However, financial market volatility is hitting emerging economies hard. Investment conditions in Argentina have deteriorated in recent months, and the economy may not be stable enough for a rapid deployment of capital.

Argentina is especially vulnerable to foreign exchange movements. The Argentine peso depreciated by more than 75% against the US dollar in 2018 and the annual inflation rate is forecast at 30%. As a result, the government has been forced to put in place an emergency agreement with the IMF and increase interest rates to 45% - the highest levels in the world.

The peso devaluation diminishes earnings in dollar terms for producers and pushes up the cost of importing goods and services, for example oil and gas rigs.

The increase in the interest rates, meanwhile, makes it harder to finance oil and gas projects. Higher borrowing costs mean upstream companies need higher gas prices for their projects to be economically viable.

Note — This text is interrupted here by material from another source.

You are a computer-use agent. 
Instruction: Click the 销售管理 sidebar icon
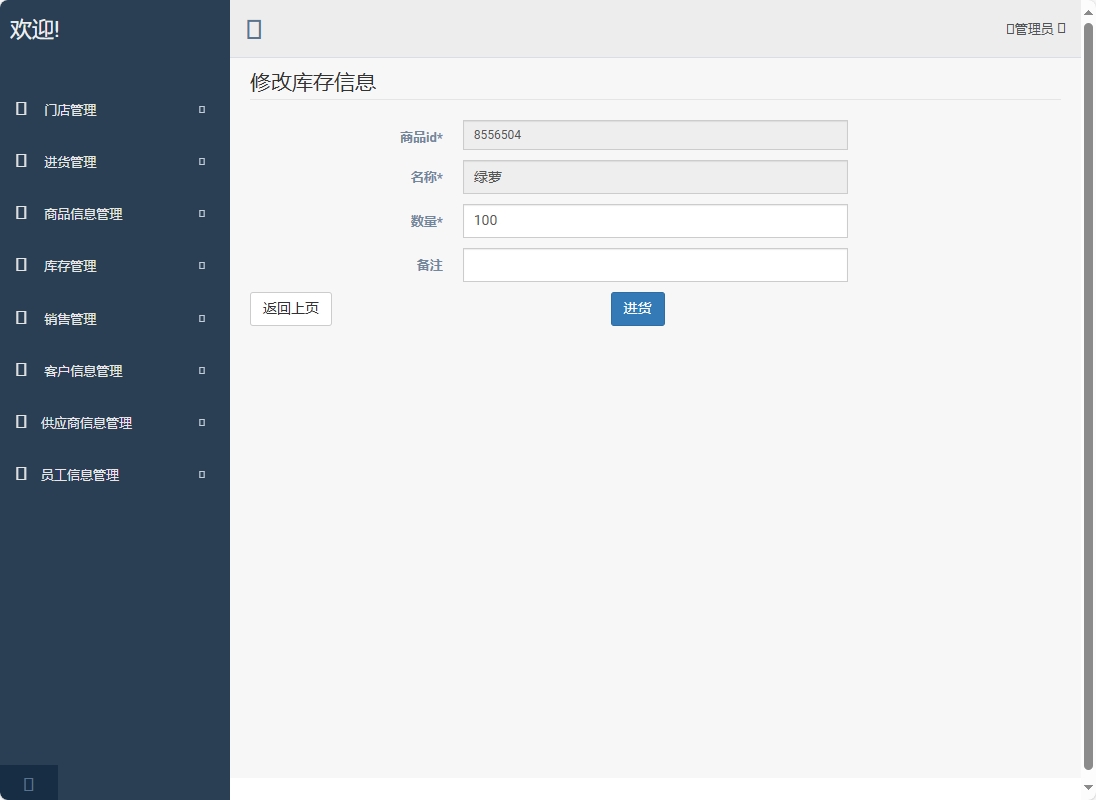coord(20,318)
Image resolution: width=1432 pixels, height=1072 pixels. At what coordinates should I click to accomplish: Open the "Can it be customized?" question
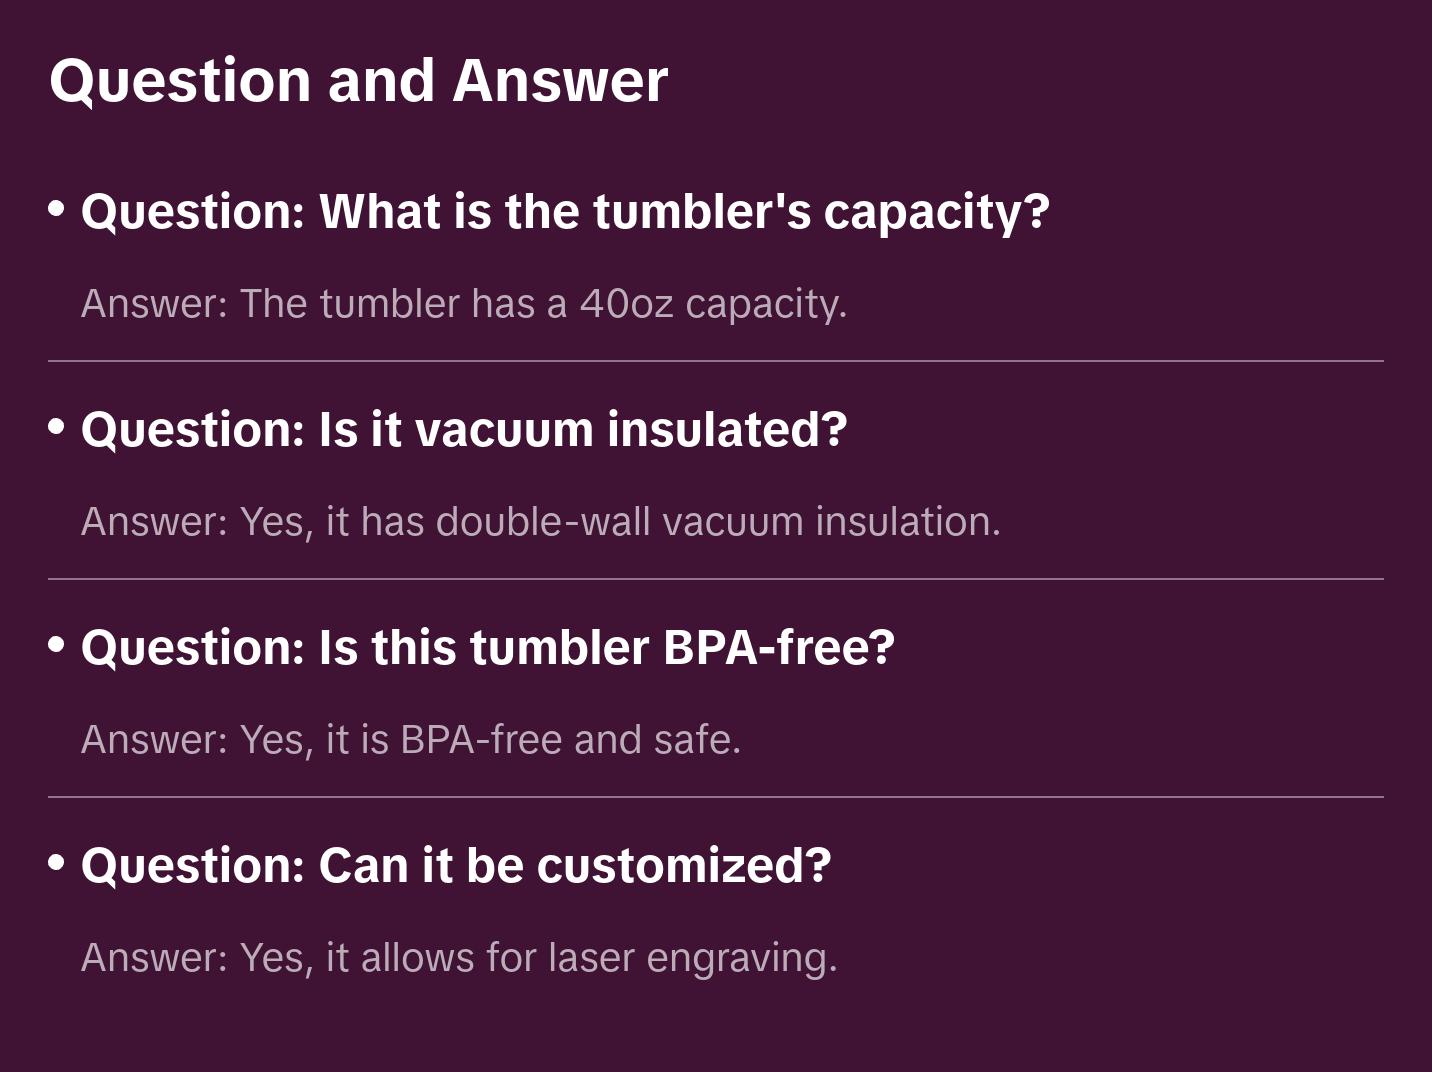coord(456,866)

High interest rates also make it more difficult to finance associated infrastructure projects which are often a key part of a project’s business case. A revamped train line might lower logistics costs, for example, while new pipelines or gas storage might be essential to service demand and provide flexibility.

How could the situation affect the region?

Developments in Argentina’s upstream may have significant impacts in the region.

If Argentina achieves its goal of making Vaca Muerta competitive, domestic shale production could absorb demand otherwise met by imports. According to the government, the target is to produce Vaca Muerta gas at USD 3/MMBtu, down from the average price of USD 4-5/MMBtu this year. The evidence suggests that this target might be achievable, with some blocks’ productivity in line with the best plays in the United States.

Argentina will reduce imports from Bolivia – which currently supplies about 20 MMcm/d via pipeline - in the Argentine summer and will start exporting more gas to Chile. This may have a significant effect in the region.

In addition, Argentina is progressively reducing imports of LNG. Argentina is set to import slightly more than 50 cargoes of LNG this year to meet peak winter demand, down from 68 last year and 90 in 2015. The government’s objective is to reduce LNG imports to 35-40 cargoes by the winter of 2019 and 2020 and replace them with output from the Vaca Muerta shale.

The timing and impact of these developments will depend on Argentina’s ability to stabilise its economy and lower financial costs, and to find more outlets for its production. Brazil and Bolivia are also looking to bolster natural gas production, while gas demand in the region is not forecast to grow significantly. Ultimately, the region could eventually face an oversupply problem.